The Senate on April 23 approved, by unanimous consent, S. 2324, the Inspector General Reform Act of 2008. But the bill passed only after the lawmakers agreed to an amendment by Senator Jon Kyl, R-Ariz., which, among other items, deleted a provision giving the Justice Department's Office of Inspector General (OIG) jurisdiction to investigate misconduct allegations against department attorneys, including its most senior officials.
Unlike all other OIGs who can investigate misconduct within their entire agency, Justice's OIG must refer allegations against department attorneys to the department's Office of Professional Responsibility (OPR). The latter office, unlike the OIG, is not statutorily independent and reports directly to the attorney general and the deputy attorney general....
President Bush had threatened to veto the House bill for a variety of reasons. The Kyl amendment to the Senate bill was seen by many as a vehicle for the White House's objections.
OPR, which reports to the attorney general, is currently conducting a variety of very sensitive investigations for the administration. The office is probing the Department's approval of the administration's warrantless wiretapping program. And recently it announced that it is investigating
the Department's legal memos authorizing the use of waterboarding and other forms of torture by CIA and military interrogators.

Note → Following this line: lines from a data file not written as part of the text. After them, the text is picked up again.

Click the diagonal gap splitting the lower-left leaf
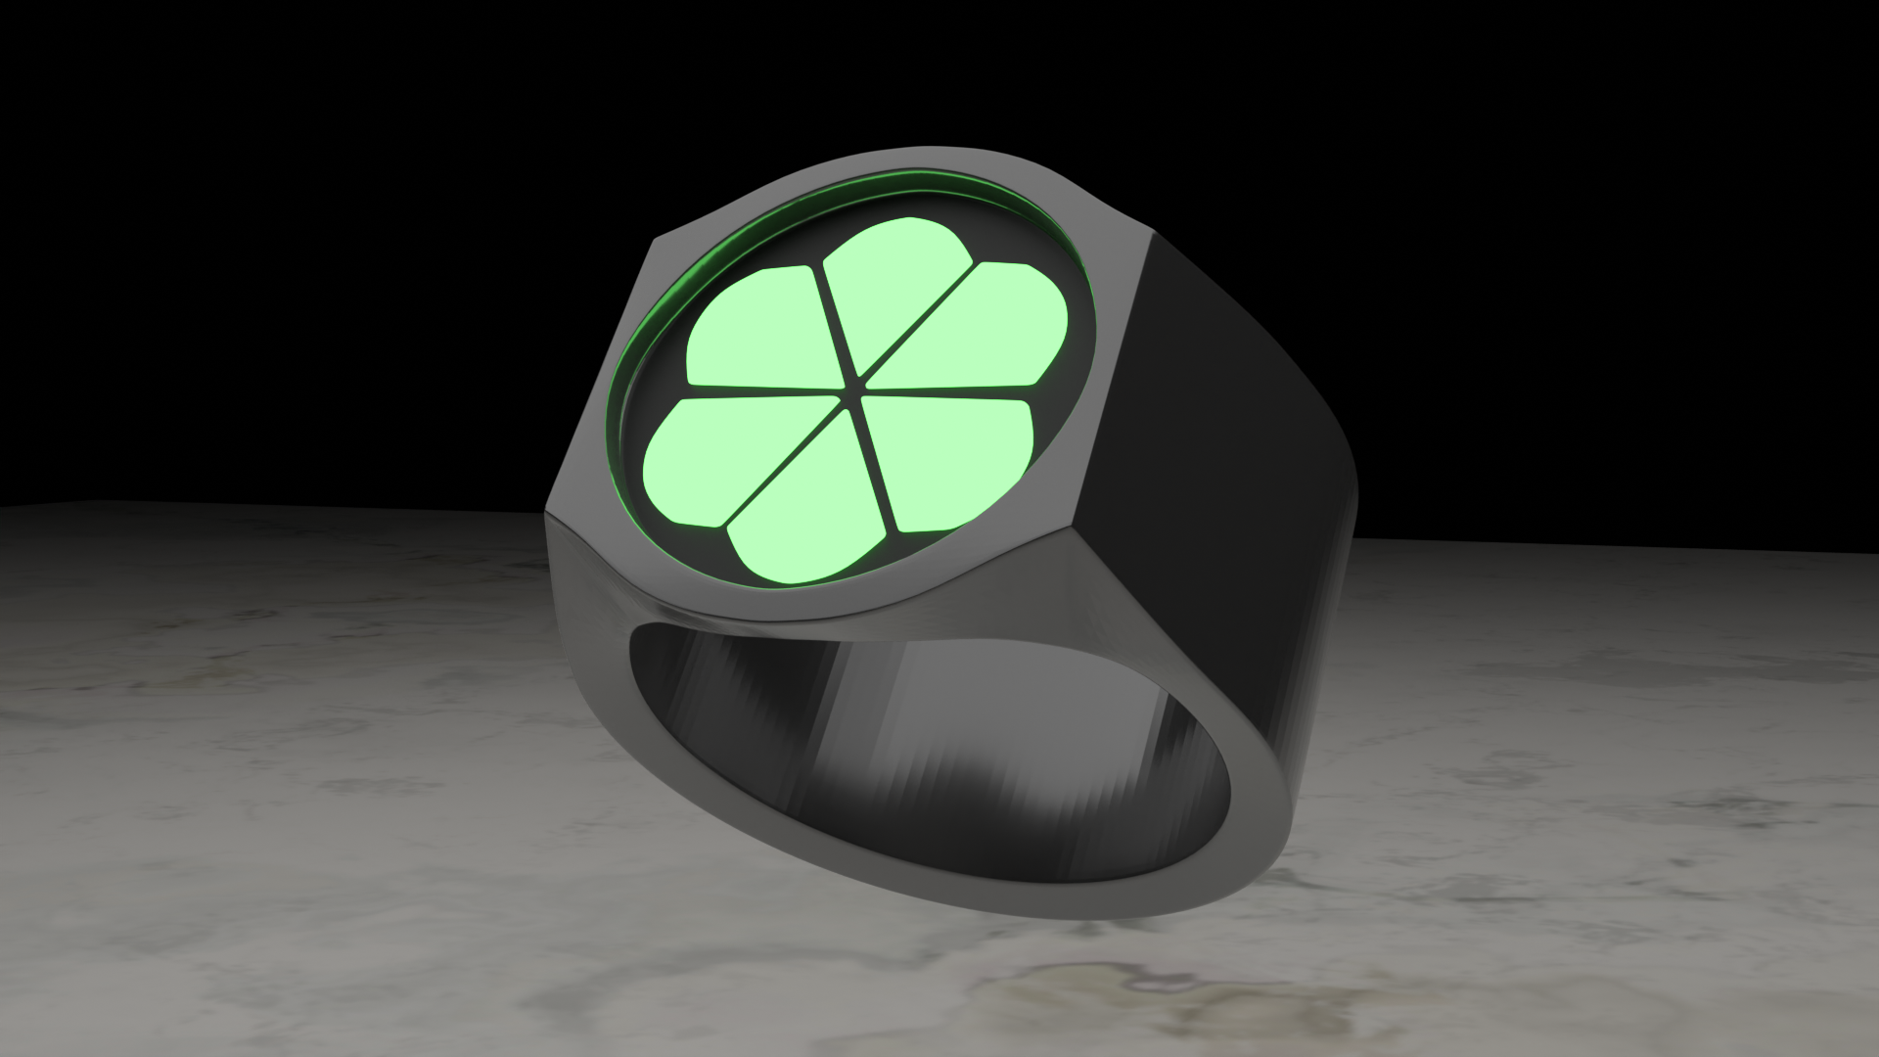[783, 460]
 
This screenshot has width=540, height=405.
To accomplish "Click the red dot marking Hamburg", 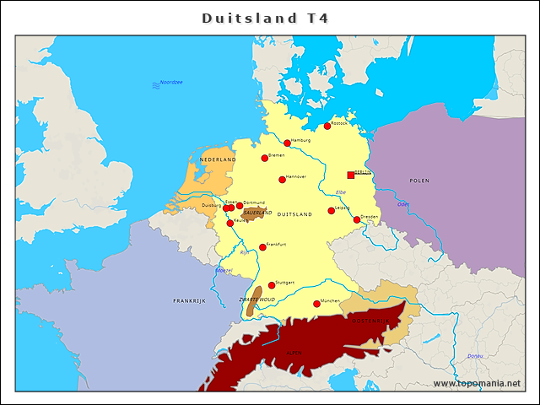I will [287, 143].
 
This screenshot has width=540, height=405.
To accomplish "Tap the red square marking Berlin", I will [351, 176].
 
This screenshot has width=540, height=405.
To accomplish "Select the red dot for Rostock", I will [327, 127].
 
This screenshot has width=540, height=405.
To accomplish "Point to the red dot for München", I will [316, 304].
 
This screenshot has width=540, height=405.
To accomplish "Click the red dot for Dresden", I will [357, 219].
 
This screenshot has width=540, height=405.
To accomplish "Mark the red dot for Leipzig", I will [332, 211].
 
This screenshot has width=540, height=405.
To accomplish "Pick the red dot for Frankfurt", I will [262, 247].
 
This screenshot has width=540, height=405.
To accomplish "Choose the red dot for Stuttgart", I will [272, 285].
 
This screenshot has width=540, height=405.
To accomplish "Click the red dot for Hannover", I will [283, 180].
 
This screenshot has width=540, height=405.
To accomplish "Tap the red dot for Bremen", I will [265, 158].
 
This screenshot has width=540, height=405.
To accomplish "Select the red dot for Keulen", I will [230, 224].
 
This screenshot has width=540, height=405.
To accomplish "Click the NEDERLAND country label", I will [218, 159].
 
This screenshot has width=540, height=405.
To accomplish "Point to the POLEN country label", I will [419, 181].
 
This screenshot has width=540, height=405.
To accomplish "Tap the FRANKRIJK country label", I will [189, 300].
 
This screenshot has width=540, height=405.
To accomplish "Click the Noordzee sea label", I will [171, 82].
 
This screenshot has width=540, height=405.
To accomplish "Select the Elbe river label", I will [341, 192].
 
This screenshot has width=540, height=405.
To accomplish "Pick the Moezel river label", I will [224, 270].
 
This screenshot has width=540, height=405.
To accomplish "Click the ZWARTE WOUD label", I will [256, 300].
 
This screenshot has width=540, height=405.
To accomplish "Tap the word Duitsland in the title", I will [249, 18].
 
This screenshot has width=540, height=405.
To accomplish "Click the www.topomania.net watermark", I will [477, 383].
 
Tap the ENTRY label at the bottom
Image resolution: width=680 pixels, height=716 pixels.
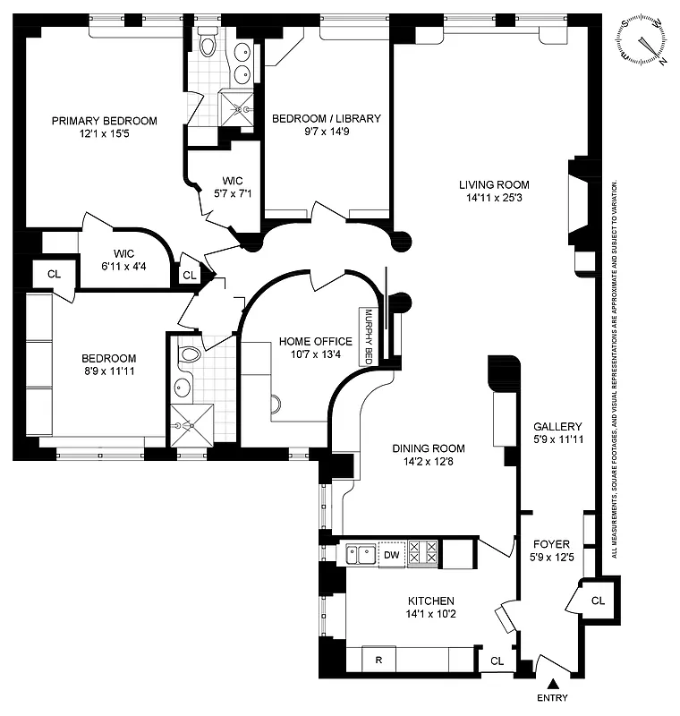coord(552,698)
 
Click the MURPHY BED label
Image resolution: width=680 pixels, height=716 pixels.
coord(368,337)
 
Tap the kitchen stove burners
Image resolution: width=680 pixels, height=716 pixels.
coord(421,554)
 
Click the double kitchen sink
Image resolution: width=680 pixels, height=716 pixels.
coord(361,555)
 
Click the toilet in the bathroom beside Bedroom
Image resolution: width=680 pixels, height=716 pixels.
coord(188,355)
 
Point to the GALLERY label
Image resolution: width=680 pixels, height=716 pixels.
coord(557,427)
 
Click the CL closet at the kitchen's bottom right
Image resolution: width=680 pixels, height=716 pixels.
coord(497,661)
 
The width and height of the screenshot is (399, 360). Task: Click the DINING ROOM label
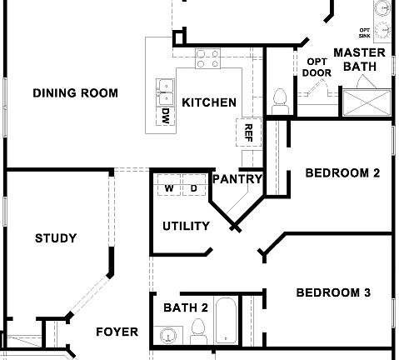[75, 93]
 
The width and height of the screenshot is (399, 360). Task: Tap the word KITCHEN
[209, 103]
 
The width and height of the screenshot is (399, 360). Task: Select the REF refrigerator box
[247, 131]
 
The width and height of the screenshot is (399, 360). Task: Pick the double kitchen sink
[165, 89]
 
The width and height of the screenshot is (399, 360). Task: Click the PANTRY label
[238, 178]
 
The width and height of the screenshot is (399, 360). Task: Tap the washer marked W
[169, 188]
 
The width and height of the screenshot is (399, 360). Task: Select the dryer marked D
[193, 188]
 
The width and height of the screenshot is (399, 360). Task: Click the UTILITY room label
[186, 226]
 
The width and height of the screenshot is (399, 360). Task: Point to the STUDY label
[56, 238]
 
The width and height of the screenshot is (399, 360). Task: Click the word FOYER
[117, 332]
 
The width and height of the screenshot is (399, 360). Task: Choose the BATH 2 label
[186, 308]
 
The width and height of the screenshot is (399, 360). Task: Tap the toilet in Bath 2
[198, 334]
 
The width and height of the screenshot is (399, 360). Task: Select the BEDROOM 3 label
[333, 292]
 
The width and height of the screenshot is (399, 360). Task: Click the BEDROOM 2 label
[342, 174]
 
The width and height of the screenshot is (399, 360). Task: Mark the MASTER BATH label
[359, 59]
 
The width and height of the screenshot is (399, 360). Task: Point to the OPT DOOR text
[317, 67]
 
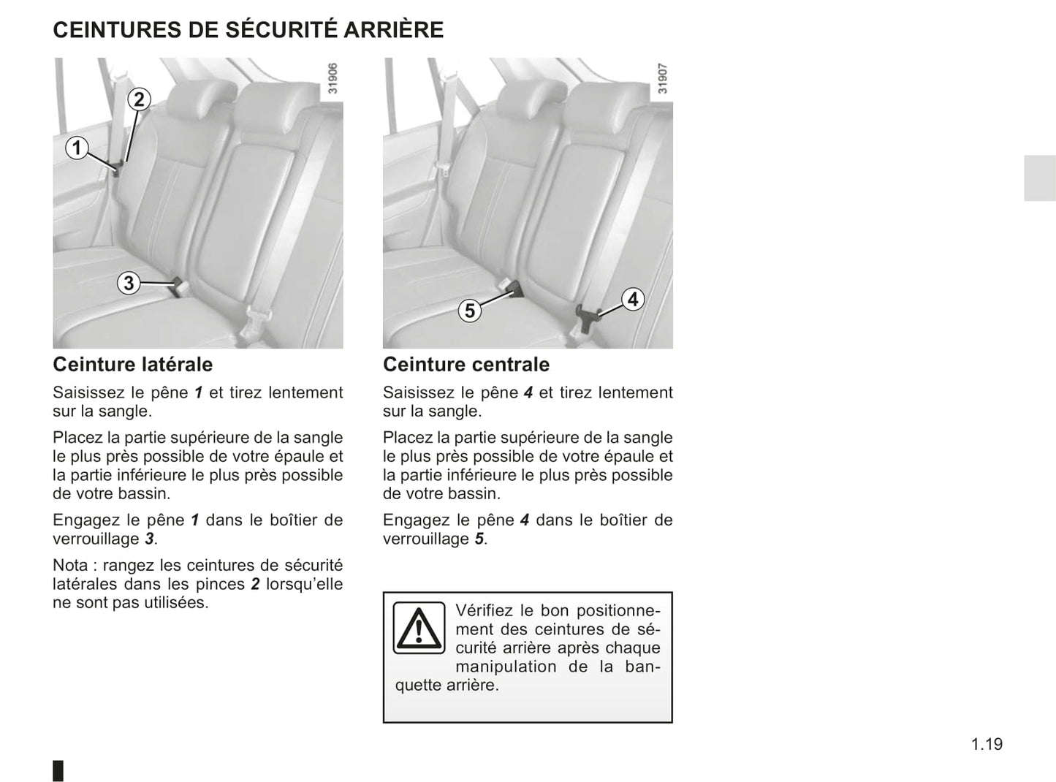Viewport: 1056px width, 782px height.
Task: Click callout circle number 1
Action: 77,148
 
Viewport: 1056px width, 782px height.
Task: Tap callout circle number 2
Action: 139,99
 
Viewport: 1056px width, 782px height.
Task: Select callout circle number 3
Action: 129,283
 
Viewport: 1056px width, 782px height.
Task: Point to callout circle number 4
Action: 633,299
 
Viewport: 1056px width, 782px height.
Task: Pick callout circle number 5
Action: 470,311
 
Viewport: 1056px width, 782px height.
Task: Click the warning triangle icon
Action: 419,628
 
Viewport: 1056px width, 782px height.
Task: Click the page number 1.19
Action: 987,744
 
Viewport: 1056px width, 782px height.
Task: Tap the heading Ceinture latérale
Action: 133,364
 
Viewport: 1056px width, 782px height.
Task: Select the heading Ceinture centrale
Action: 466,364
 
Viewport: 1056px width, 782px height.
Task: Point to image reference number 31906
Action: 333,78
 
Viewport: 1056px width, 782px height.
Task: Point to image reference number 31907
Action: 662,78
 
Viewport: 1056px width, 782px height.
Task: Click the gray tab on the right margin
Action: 1039,178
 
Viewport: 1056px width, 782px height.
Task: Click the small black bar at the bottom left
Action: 58,770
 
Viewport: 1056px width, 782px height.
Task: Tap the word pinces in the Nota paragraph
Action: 221,584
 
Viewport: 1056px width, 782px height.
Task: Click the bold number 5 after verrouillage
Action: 479,539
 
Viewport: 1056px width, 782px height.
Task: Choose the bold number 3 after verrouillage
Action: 149,539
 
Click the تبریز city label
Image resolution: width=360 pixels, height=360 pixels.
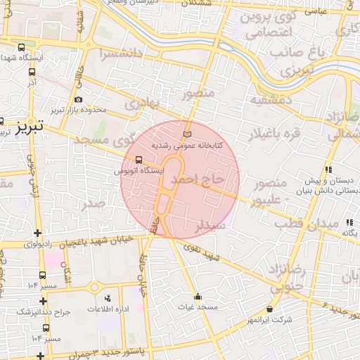point(30,127)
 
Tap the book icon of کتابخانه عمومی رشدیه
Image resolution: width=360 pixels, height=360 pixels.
point(186,134)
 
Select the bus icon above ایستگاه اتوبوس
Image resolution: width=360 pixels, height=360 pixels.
point(139,159)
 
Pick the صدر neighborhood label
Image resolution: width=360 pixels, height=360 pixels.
point(94,204)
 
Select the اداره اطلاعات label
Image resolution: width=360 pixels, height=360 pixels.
point(108,309)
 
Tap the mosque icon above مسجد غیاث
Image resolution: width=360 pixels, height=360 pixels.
point(198,296)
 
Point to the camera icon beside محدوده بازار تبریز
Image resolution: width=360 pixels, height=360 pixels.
point(77,100)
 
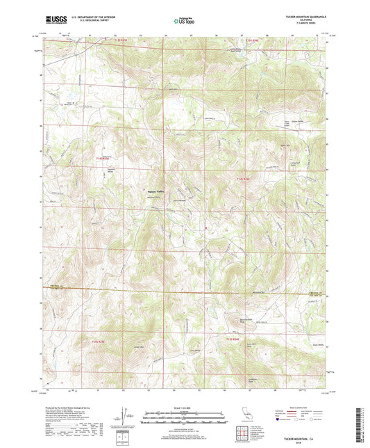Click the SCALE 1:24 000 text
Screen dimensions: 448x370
[184, 407]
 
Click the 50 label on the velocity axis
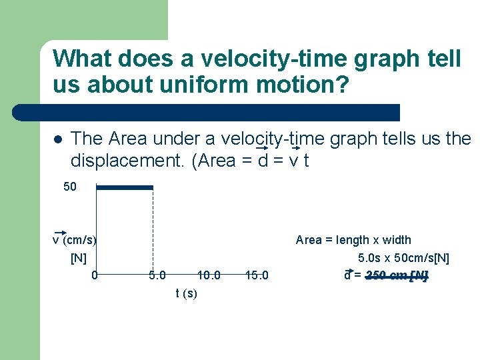click(70, 187)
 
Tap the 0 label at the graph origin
click(95, 275)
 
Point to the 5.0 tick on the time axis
click(157, 275)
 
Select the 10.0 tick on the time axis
click(209, 275)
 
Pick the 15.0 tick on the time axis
click(257, 275)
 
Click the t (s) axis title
click(186, 293)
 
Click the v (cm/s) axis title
click(75, 240)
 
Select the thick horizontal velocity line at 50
click(125, 187)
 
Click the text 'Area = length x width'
click(353, 240)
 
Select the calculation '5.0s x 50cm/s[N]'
click(403, 258)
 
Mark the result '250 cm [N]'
click(397, 275)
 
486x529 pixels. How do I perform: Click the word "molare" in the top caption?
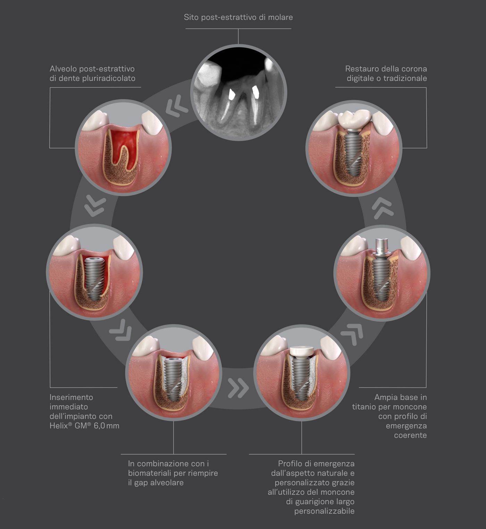pyautogui.click(x=280, y=17)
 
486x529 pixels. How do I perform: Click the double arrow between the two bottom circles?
pyautogui.click(x=238, y=388)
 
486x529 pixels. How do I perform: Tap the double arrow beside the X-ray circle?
pyautogui.click(x=177, y=106)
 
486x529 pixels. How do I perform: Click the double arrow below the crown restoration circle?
pyautogui.click(x=383, y=208)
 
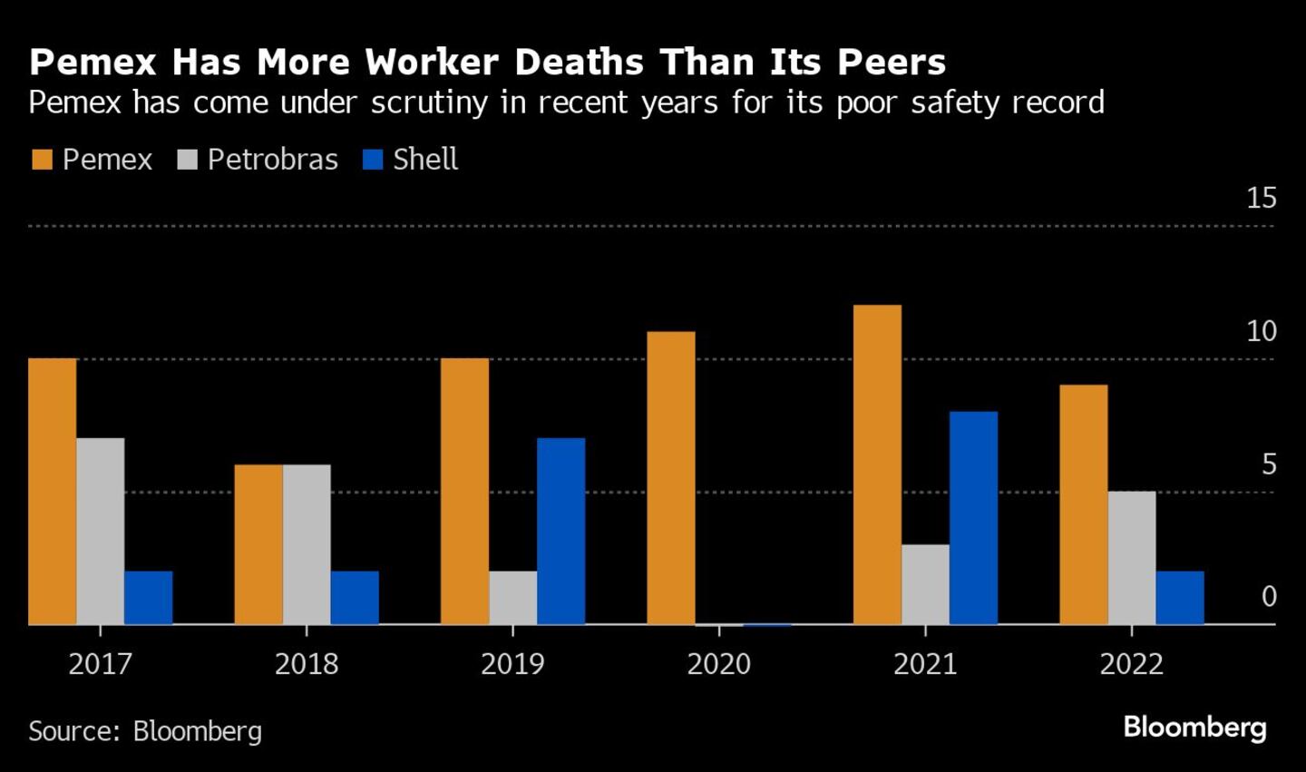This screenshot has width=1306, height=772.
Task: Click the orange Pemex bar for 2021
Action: (x=877, y=464)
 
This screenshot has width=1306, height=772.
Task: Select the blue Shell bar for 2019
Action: (x=560, y=531)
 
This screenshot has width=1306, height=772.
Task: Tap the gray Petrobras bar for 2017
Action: (x=101, y=531)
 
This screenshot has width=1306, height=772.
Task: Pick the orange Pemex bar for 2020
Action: (x=671, y=478)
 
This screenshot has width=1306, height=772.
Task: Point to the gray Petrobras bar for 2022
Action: (x=1132, y=558)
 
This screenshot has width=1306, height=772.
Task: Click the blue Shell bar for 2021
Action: (x=973, y=518)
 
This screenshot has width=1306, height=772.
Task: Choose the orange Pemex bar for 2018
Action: (x=258, y=544)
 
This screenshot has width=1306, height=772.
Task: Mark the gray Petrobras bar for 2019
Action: (x=512, y=598)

It is conducting those probes because Inspector General Glenn Fine cannot. The bill which passed the House would have changed that, as Fine himself pointed out
in a letter
(pdf) to Sen. Sheldon Whitehouse (D-RI) and Dick Durbin (D-IL) back in February, when he told them that he could not investigate the Department's authorization of torture because "under current law, the OIG does not have jurisdiction to review the actions of DOJ attorneys acting in their capacity to provide legal advice." Fine added: "Legislation that would remove this limitation has passed the House and is pending in the Senate, but at this point the OIG does not have jurisdiction to undertake the review you request."
And with Kyl's amendment, it appears that Fine won't be getting that jurisdiction any time soon.The National Law Journal
quotes a former DoJ IG on why some people want to tie Fine's hands:
Former Department of Justice IG Michael Bromwich, a partner in the Washington office of New York-based Fried Frank Harris Shriver & Jacobson, said opposition "either has to be based on a misunderstanding of what the IG is seeking or on an attempt by people in the department to keep certain kinds of investigations away from the IG for reasons they should articulate."
The department, he added, is an outlier among all other agencies. The current situation seems to give its lawyers a "privileged status" to be reviewed by OPR, which lacks the OIG's independence.